Last Update March 2, 2006

National Camp Quest: A Home Away from Home for Humanists by Eric Katz On the horizon, there is a small bright light, hanging in the air like a star. I tell the kids it is Venus, but my conscience troubles me; it looks more orange than green. I am not troubled long, however, before one of the campers asks,"Does Venus have moons?" Pensive, I reply abstractly in the negative.

"Oh," says the child, "then what are these?" I look in the telescope, and there, on either side of the now enlarged orange light (I knew it was the wrong color) are three tiny pinpricks in the velvet sky. They are moons, and their planet is Jupiter. The children are delighted and vindicated.

At any other camp, there would probably be no astronomy. But here, we have spent the whole day discussing the heliocentric theory of the solar system and why we accept it. What else can we do that evening but grant dispensation at bed-time to use the camp's telescope?

At any other camp, the counselor's word is law.
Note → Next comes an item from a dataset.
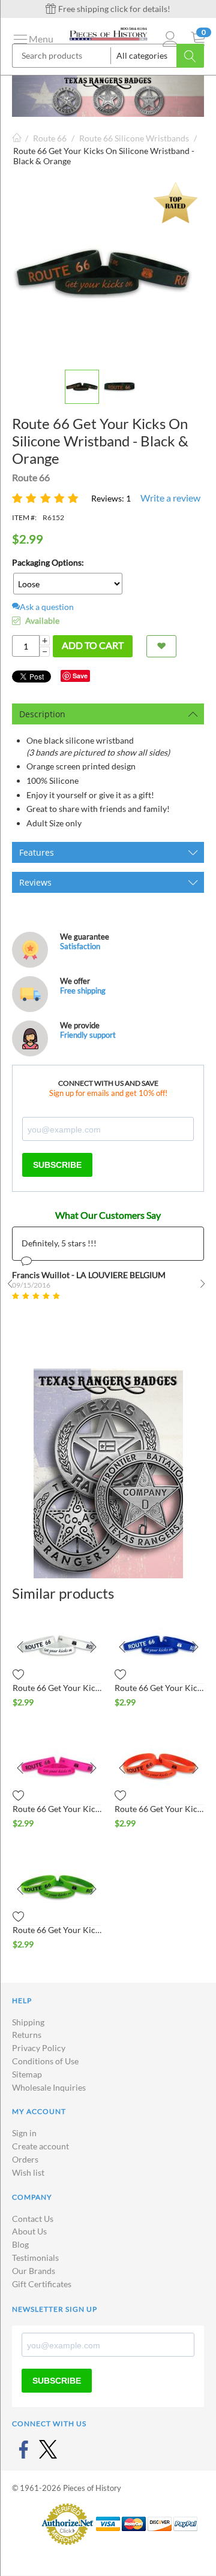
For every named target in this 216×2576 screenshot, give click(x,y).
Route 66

Here, the law can be questioned. In fact, we had a cabin-cleaning strike four days later. They demanded pizza and soda. And how did the staff handle it? Did we cry and curse and threaten to tell their parents? No. We called on them to elect cabin-representatives, and we taught them about unions by implementing classic strike-breaking strategies: we made a counter-offer of pizza for the two best cabins only.
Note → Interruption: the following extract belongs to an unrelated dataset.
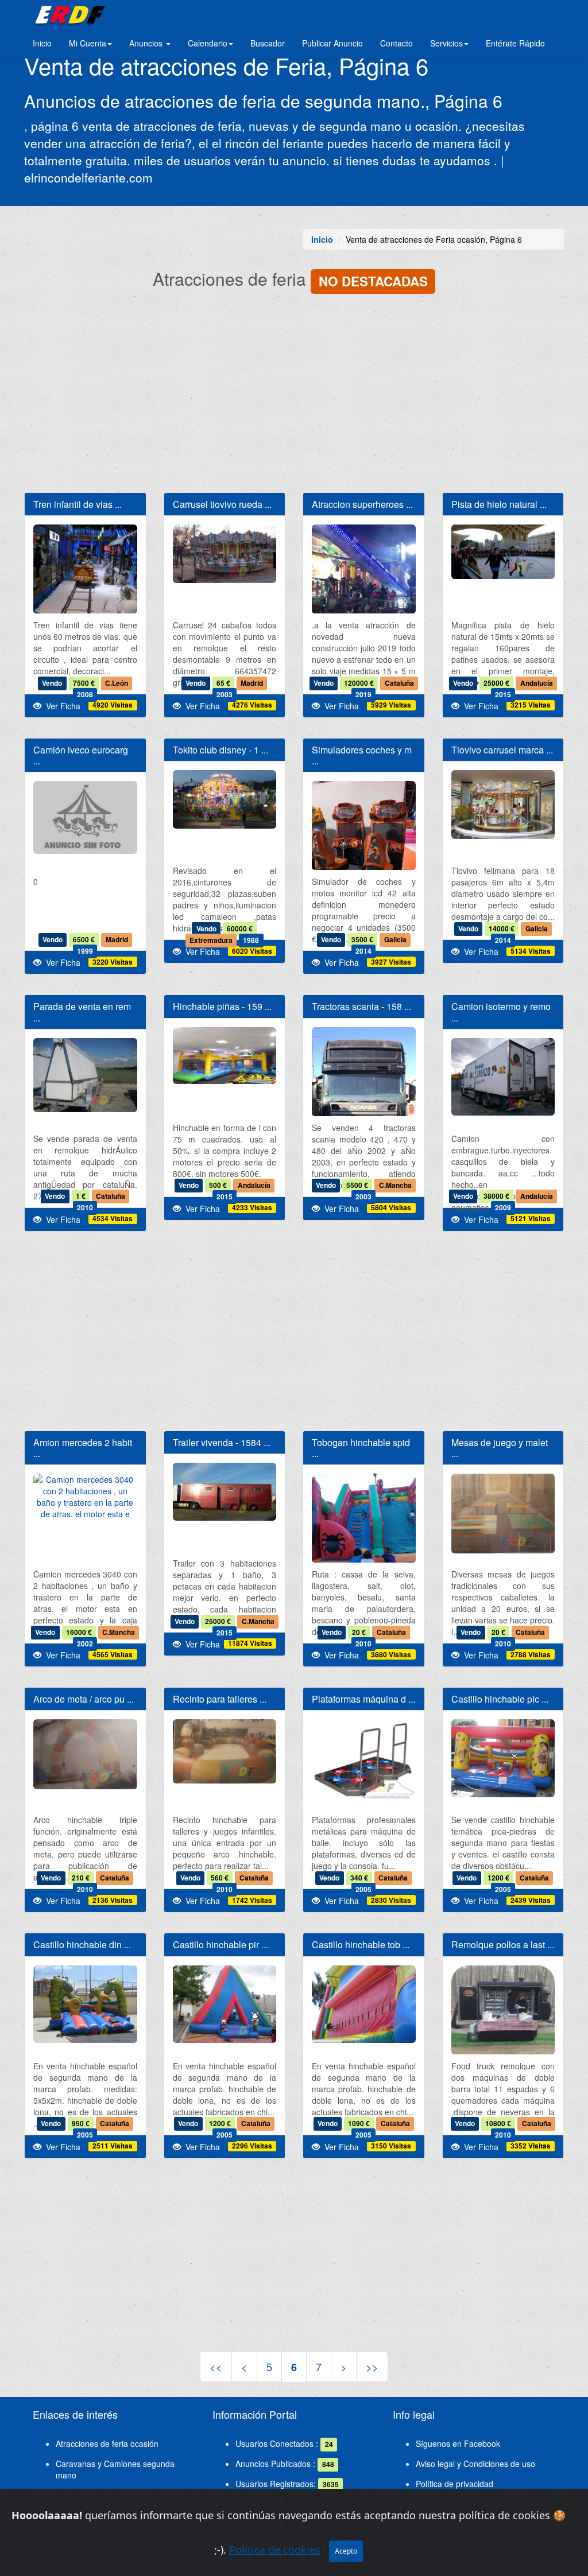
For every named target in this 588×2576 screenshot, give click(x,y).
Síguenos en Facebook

So where is this camp? California? New York? Surpisingly, it is in Ohio, near the Kentucky border. Camp Quest is a one-week summer-haven for the rascally offspring of atheists, humanists and other free-thinking heathens. Surrounded on all sides by the religious right, Camp Quest teaches children to ward off superstition with the gentle light of reason.

At the beginning of every session, Edwin Kagin explains to the campers that there are two invisible pink unicorns on the site, and he promises a one-hundred dollar prize to the first child who can prove that it does not exist. The youngest beat their brains out trying to prove their case, and rail against Edwin for his silly beliefs.  But as the children grow older, a wonderful thing happens. They figure out the game that Edwin has been playing all along.

Yes there are no unicorns, and he does not believe that there are. More importantly, however, they learn that the game was stacked against them from the beginning. You cannot prove conclusively that something does not exist. From the moment they learn this simple fact, they begin to help the younger campers to think and to reason. And armed with this profound conclusion, they begin to understand the insane world that we humans have built for ourselves.

The campers of Camp Quest gain all of this every year, and more. Most of these children have been facing the insanity of the world without understanding it, and they have been facing it without help. It is very hard to be the only atheist in a small southern town. More valuable than any single lesson we can teach them is the knowledge that it is OK to ask challenging questions. It is OK not to believe in God.  The campers of Camp Quest arrive hungry to learn how to think, and they leave knowing they are not alone.